*** INFORMATION PROVIDED ***

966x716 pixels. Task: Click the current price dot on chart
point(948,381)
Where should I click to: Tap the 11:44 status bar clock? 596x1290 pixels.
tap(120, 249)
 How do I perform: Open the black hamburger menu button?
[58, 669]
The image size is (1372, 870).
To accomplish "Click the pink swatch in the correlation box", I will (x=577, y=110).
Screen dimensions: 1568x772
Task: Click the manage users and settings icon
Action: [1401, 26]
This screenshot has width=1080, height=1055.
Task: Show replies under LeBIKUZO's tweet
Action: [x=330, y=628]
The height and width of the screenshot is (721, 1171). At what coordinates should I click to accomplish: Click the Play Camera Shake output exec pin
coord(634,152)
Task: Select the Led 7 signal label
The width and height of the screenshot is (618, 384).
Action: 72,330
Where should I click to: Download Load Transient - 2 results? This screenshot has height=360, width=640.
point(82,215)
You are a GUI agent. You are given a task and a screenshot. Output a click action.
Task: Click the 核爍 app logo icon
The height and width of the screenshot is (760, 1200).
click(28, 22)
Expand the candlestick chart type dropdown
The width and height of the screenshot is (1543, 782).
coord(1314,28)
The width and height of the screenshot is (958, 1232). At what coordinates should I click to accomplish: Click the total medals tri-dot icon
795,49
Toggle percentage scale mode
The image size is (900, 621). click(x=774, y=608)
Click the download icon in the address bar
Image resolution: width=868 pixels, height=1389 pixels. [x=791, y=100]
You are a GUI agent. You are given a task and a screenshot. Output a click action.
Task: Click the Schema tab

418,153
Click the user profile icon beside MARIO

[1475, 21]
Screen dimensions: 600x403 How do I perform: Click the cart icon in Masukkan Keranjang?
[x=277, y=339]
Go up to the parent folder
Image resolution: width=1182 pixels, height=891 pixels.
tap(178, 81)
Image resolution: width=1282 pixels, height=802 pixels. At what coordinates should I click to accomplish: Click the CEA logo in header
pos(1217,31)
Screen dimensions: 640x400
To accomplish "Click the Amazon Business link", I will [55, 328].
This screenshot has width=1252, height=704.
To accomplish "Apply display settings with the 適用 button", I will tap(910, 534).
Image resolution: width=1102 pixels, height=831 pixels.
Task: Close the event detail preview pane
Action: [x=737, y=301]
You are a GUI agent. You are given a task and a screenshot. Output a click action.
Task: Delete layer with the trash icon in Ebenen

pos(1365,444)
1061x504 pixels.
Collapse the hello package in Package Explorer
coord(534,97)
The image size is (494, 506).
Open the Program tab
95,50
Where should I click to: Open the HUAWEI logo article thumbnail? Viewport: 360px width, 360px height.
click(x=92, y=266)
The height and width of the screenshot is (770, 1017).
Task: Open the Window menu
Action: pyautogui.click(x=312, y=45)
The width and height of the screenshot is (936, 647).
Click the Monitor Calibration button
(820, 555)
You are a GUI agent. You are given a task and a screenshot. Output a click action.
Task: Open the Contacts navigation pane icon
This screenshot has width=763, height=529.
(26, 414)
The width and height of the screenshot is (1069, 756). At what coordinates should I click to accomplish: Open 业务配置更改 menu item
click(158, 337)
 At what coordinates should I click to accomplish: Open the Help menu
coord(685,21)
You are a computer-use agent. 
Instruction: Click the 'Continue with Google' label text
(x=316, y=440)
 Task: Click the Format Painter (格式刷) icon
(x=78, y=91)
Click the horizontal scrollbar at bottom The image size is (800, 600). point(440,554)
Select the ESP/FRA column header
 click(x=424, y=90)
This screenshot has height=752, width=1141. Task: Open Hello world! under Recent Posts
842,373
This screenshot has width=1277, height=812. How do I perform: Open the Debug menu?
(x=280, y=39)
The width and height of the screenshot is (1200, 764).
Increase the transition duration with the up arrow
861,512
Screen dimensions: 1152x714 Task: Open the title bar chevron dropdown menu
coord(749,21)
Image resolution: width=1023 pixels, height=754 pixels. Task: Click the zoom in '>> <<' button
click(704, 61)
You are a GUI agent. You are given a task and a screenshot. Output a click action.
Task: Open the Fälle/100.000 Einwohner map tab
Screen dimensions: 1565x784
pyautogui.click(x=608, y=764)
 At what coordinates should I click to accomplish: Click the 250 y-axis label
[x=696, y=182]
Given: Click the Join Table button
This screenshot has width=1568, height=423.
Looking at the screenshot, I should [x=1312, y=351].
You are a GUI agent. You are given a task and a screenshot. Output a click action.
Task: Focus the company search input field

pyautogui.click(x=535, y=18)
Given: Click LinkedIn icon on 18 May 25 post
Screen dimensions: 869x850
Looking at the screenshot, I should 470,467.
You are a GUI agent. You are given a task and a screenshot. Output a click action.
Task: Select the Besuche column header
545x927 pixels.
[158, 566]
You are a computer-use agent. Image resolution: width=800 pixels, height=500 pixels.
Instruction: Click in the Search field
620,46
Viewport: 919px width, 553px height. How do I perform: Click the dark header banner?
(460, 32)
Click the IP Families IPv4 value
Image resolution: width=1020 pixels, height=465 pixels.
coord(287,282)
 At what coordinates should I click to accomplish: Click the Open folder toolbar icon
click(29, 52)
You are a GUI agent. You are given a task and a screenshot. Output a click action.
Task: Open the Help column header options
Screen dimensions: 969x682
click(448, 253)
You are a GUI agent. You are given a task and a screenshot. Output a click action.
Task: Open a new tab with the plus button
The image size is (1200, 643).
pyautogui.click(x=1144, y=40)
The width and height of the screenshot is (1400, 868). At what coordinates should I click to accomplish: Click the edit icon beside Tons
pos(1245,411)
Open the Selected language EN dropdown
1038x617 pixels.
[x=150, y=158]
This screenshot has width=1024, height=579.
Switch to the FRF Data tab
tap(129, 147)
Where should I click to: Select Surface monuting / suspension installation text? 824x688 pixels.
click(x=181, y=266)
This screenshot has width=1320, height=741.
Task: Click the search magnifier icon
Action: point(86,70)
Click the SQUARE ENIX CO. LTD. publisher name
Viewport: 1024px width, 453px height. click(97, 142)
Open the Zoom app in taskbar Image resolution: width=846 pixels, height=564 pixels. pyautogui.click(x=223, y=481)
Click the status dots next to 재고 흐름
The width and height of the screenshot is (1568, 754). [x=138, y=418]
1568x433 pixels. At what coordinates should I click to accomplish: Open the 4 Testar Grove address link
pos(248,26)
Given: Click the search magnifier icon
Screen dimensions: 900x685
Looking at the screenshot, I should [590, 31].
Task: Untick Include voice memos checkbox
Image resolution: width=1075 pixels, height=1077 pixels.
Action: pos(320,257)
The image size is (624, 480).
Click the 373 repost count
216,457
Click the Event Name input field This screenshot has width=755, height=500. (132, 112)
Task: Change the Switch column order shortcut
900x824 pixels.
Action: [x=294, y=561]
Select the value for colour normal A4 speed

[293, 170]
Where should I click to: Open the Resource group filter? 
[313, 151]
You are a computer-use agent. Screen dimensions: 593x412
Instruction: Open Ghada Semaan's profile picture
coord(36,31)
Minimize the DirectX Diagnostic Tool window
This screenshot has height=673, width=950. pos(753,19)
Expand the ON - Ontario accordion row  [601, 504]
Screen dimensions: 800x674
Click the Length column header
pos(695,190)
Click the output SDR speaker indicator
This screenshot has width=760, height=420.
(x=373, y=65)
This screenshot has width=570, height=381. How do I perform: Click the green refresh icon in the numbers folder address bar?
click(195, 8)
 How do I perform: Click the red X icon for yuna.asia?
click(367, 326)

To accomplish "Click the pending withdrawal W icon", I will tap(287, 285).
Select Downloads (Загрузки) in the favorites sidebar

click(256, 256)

*** End of INFORMATION PROVIDED ***

* **ASSIGNED TASK**
Retype the material above from start to finish without any changes.

* **EXERCISE RESPONSE**
966x716 pixels. Task: Click the current price dot on chart
point(948,381)
Where should I click to: Tap the 11:44 status bar clock? 596x1290 pixels.
tap(120, 249)
 How do I perform: Open the black hamburger menu button?
[58, 669]
The image size is (1372, 870).
To accomplish "Click the pink swatch in the correlation box", I will (x=577, y=110).
Screen dimensions: 1568x772
Task: Click the manage users and settings icon
Action: [1401, 26]
This screenshot has width=1080, height=1055.
Task: Show replies under LeBIKUZO's tweet
Action: [x=330, y=628]
The height and width of the screenshot is (721, 1171). At what coordinates should I click to accomplish: Click the Play Camera Shake output exec pin
coord(634,152)
Task: Select the Led 7 signal label
The width and height of the screenshot is (618, 384).
Action: 72,330
Where should I click to: Download Load Transient - 2 results? This screenshot has height=360, width=640.
point(82,215)
You are a GUI agent. You are given a task and a screenshot. Output a click action.
Task: Click the 核爍 app logo icon
The height and width of the screenshot is (760, 1200).
click(28, 22)
Expand the candlestick chart type dropdown
The width and height of the screenshot is (1543, 782).
coord(1314,28)
The width and height of the screenshot is (958, 1232). At what coordinates should I click to accomplish: Click the total medals tri-dot icon
795,49
Toggle percentage scale mode
The image size is (900, 621). click(x=774, y=608)
Click the download icon in the address bar
Image resolution: width=868 pixels, height=1389 pixels. [x=791, y=100]
You are a GUI agent. You are given a task and a screenshot. Output a click action.
Task: Click the Schema tab

418,153
Click the user profile icon beside MARIO

[1475, 21]
Screen dimensions: 600x403 How do I perform: Click the cart icon in Masukkan Keranjang?
[x=277, y=339]
Go up to the parent folder
Image resolution: width=1182 pixels, height=891 pixels.
tap(178, 81)
Image resolution: width=1282 pixels, height=802 pixels. At what coordinates should I click to accomplish: Click the CEA logo in header
pos(1217,31)
Screen dimensions: 640x400
To accomplish "Click the Amazon Business link", I will [55, 328].
This screenshot has width=1252, height=704.
To accomplish "Apply display settings with the 適用 button", I will tap(910, 534).
Image resolution: width=1102 pixels, height=831 pixels.
Task: Close the event detail preview pane
Action: [x=737, y=301]
You are a GUI agent. You are given a task and a screenshot. Output a click action.
Task: Delete layer with the trash icon in Ebenen

pos(1365,444)
1061x504 pixels.
Collapse the hello package in Package Explorer
coord(534,97)
The image size is (494, 506).
Open the Program tab
95,50
Where should I click to: Open the HUAWEI logo article thumbnail? Viewport: 360px width, 360px height.
click(x=92, y=266)
The height and width of the screenshot is (770, 1017).
Task: Open the Window menu
Action: pyautogui.click(x=312, y=45)
The width and height of the screenshot is (936, 647).
Click the Monitor Calibration button
(820, 555)
You are a GUI agent. You are given a task and a screenshot. Output a click action.
Task: Open the Contacts navigation pane icon
This screenshot has width=763, height=529.
(26, 414)
The width and height of the screenshot is (1069, 756). At what coordinates should I click to accomplish: Open 业务配置更改 menu item
click(158, 337)
 At what coordinates should I click to accomplish: Open the Help menu
coord(685,21)
You are a computer-use agent. 
Instruction: Click the 'Continue with Google' label text
(x=316, y=440)
 Task: Click the Format Painter (格式刷) icon
(x=78, y=91)
Click the horizontal scrollbar at bottom The image size is (800, 600). point(440,554)
Select the ESP/FRA column header
 click(x=424, y=90)
This screenshot has height=752, width=1141. Task: Open Hello world! under Recent Posts
842,373
This screenshot has width=1277, height=812. How do I perform: Open the Debug menu?
(x=280, y=39)
The width and height of the screenshot is (1200, 764).
Increase the transition duration with the up arrow
861,512
Screen dimensions: 1152x714 Task: Open the title bar chevron dropdown menu
coord(749,21)
Image resolution: width=1023 pixels, height=754 pixels. Task: Click the zoom in '>> <<' button
click(704, 61)
You are a GUI agent. You are given a task and a screenshot. Output a click action.
Task: Open the Fälle/100.000 Einwohner map tab
Screen dimensions: 1565x784
pyautogui.click(x=608, y=764)
 At what coordinates should I click to accomplish: Click the 250 y-axis label
[x=696, y=182]
Given: Click the Join Table button
This screenshot has width=1568, height=423.
Looking at the screenshot, I should [x=1312, y=351].
You are a GUI agent. You are given a task and a screenshot. Output a click action.
Task: Focus the company search input field

pyautogui.click(x=535, y=18)
Given: Click LinkedIn icon on 18 May 25 post
Screen dimensions: 869x850
Looking at the screenshot, I should 470,467.
You are a GUI agent. You are given a task and a screenshot. Output a click action.
Task: Select the Besuche column header
545x927 pixels.
[158, 566]
You are a computer-use agent. Image resolution: width=800 pixels, height=500 pixels.
Instruction: Click in the Search field
620,46
Viewport: 919px width, 553px height. How do I perform: Click the dark header banner?
(460, 32)
Click the IP Families IPv4 value
Image resolution: width=1020 pixels, height=465 pixels.
coord(287,282)
 At what coordinates should I click to accomplish: Click the Open folder toolbar icon
click(29, 52)
You are a GUI agent. You are given a task and a screenshot. Output a click action.
Task: Open the Help column header options
Screen dimensions: 969x682
click(448, 253)
You are a GUI agent. You are given a task and a screenshot. Output a click action.
Task: Open a new tab with the plus button
The image size is (1200, 643).
pyautogui.click(x=1144, y=40)
The width and height of the screenshot is (1400, 868). At what coordinates should I click to accomplish: Click the edit icon beside Tons
pos(1245,411)
Open the Selected language EN dropdown
1038x617 pixels.
[x=150, y=158]
This screenshot has width=1024, height=579.
Switch to the FRF Data tab
tap(129, 147)
Where should I click to: Select Surface monuting / suspension installation text? 824x688 pixels.
click(x=181, y=266)
This screenshot has width=1320, height=741.
Task: Click the search magnifier icon
Action: point(86,70)
Click the SQUARE ENIX CO. LTD. publisher name
Viewport: 1024px width, 453px height. click(97, 142)
Open the Zoom app in taskbar Image resolution: width=846 pixels, height=564 pixels. pyautogui.click(x=223, y=481)
Click the status dots next to 재고 흐름
The width and height of the screenshot is (1568, 754). [x=138, y=418]
1568x433 pixels. At what coordinates should I click to accomplish: Open the 4 Testar Grove address link
pos(248,26)
Given: Click the search magnifier icon
Screen dimensions: 900x685
Looking at the screenshot, I should [590, 31].
Task: Untick Include voice memos checkbox
Image resolution: width=1075 pixels, height=1077 pixels.
Action: pos(320,257)
The image size is (624, 480).
Click the 373 repost count
216,457
Click the Event Name input field This screenshot has width=755, height=500. (132, 112)
Task: Change the Switch column order shortcut
900x824 pixels.
Action: [x=294, y=561]
Select the value for colour normal A4 speed

[293, 170]
Where should I click to: Open the Resource group filter? 
[313, 151]
You are a computer-use agent. Screen dimensions: 593x412
Instruction: Open Ghada Semaan's profile picture
coord(36,31)
Minimize the DirectX Diagnostic Tool window
This screenshot has height=673, width=950. pos(753,19)
Expand the ON - Ontario accordion row  [601, 504]
Screen dimensions: 800x674
Click the Length column header
pos(695,190)
Click the output SDR speaker indicator
This screenshot has width=760, height=420.
(x=373, y=65)
This screenshot has width=570, height=381. How do I perform: Click the green refresh icon in the numbers folder address bar?
click(195, 8)
 How do I perform: Click the red X icon for yuna.asia?
click(367, 326)

To accomplish "Click the pending withdrawal W icon", I will tap(287, 285).
Select Downloads (Загрузки) in the favorites sidebar

click(256, 256)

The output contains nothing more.